An hour before the conference, several officials and ministers from Inglewood, California, where residents voted down a planned Wal-Mart last year, held a news conference here. They said that if Wal-Mart ever hoped to build a store in Inglewood, it needed to sign a pledge in which it promised to provide a living wage and better health benefits.
A state assemblyman from Inglewood, Jerome Horton, said, "We're very much concerned about Wal-Mart's business practices because they place a burden on California taxpayers when they don't provide health insurance to employees and when they pay wages that perpetuate poverty in the community."
Scott opened his remarks by noting that some critics who had opposed Wal-Marts in New Orleans and Cincinnati were praising the stores, now that they have opened.
"They're thrilled when we open up in their neighborhoods because they know that they'll have a better chance of participating more fully in the economy with the money they save at our stores," Scott said.

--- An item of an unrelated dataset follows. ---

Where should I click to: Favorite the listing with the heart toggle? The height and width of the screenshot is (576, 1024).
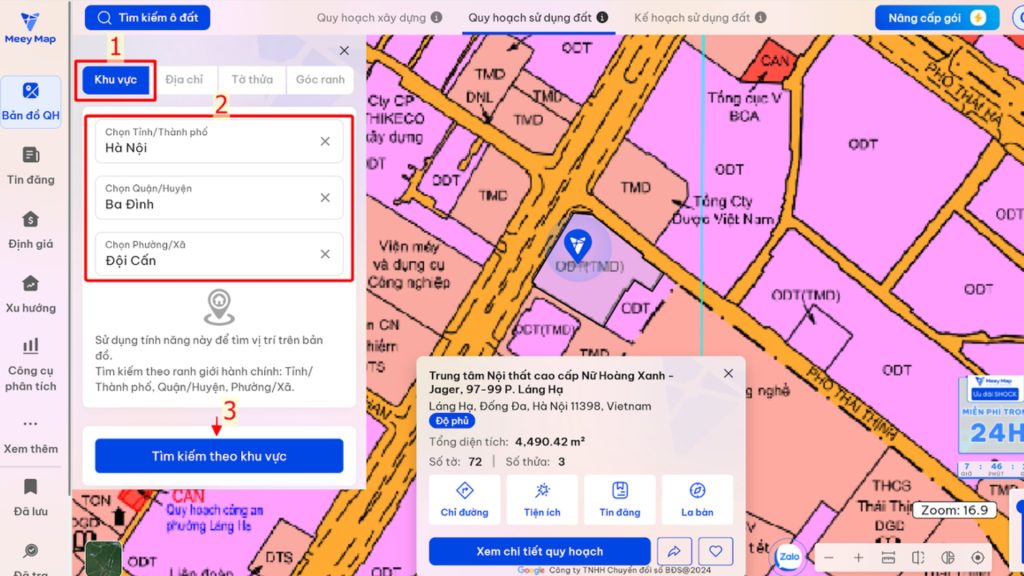(x=717, y=550)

Mike Duke, the president of Wal-Mart Stores, said the company continued to have ambitious expansion plans, hoping to open about 350 stores in the US this year, on top of the 3,703 it already has.
Wal-Mart executives said an 8 percent expansion in floor space was pivotal to plans to increase sales and profits. Its revenue rose 11 percent last year to US$288 billion, while its profit rose 16 percent, to US$10.3 billion.

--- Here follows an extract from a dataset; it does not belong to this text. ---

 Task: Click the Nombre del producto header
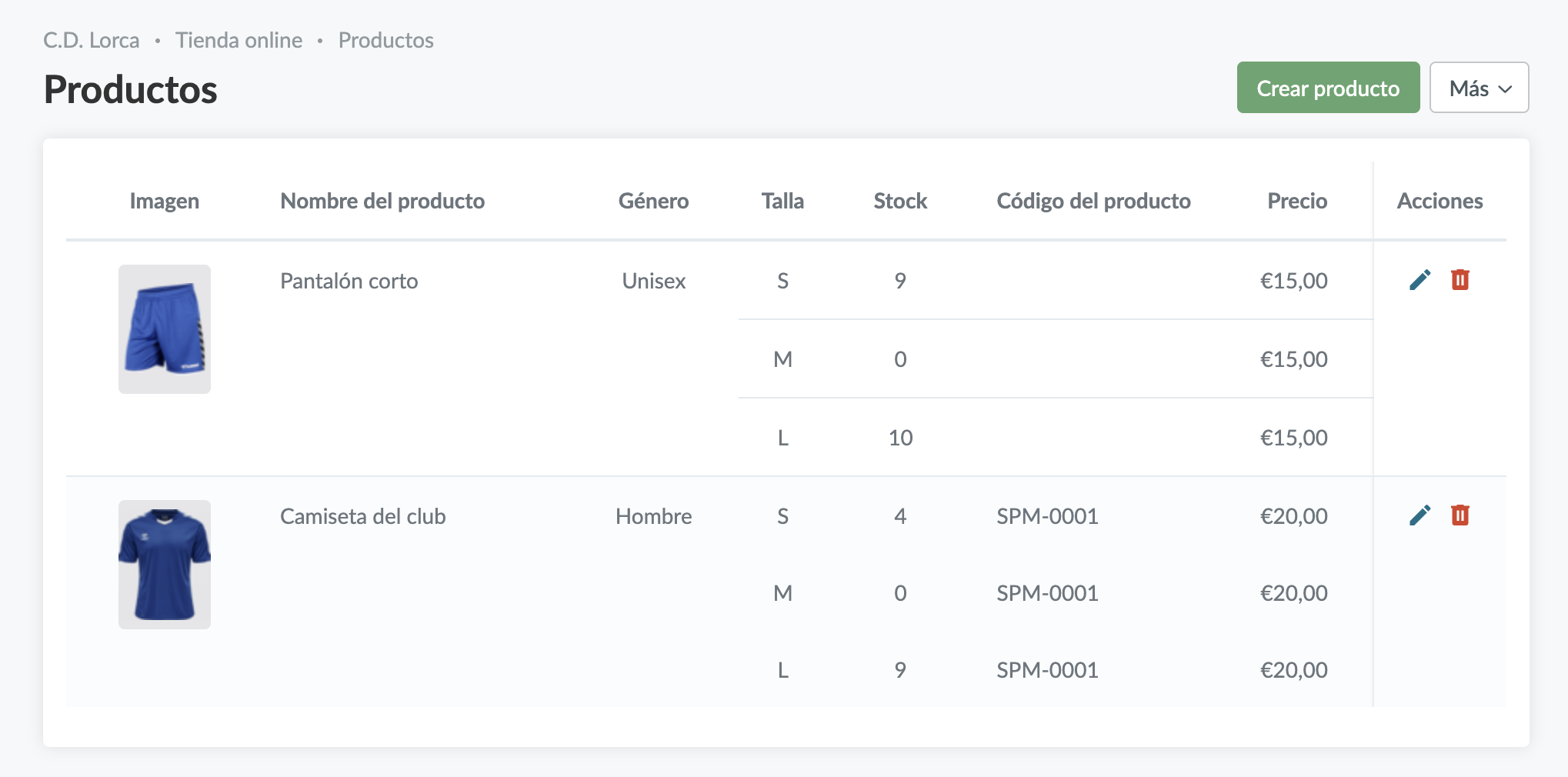tap(382, 201)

But its expansion efforts have increasingly been frustrated. In February, a developer planning a Wal-Mart in Rego Park, Queens, dropped the effort in the face of opposition; stores planned for Cleveland, Ohio and the South Side of Chicago have also been blocked recently.
Scott said the company had had good talks with its environmental critics, who were concerned that new stores could fuel suburban sprawl. But he had few kind words for the company's main labor adversary, the United Food and Commercial Workers, saying that its members wanted to block Wal-Mart to help protect their jobs and wages, even if it meant that consumers pay higher prices.
Scott said, "If it wasn't Wal-Mart pushing down prices, it would be someone else, whether it is Target, Dollar General, Family Dollar because people migrate to value."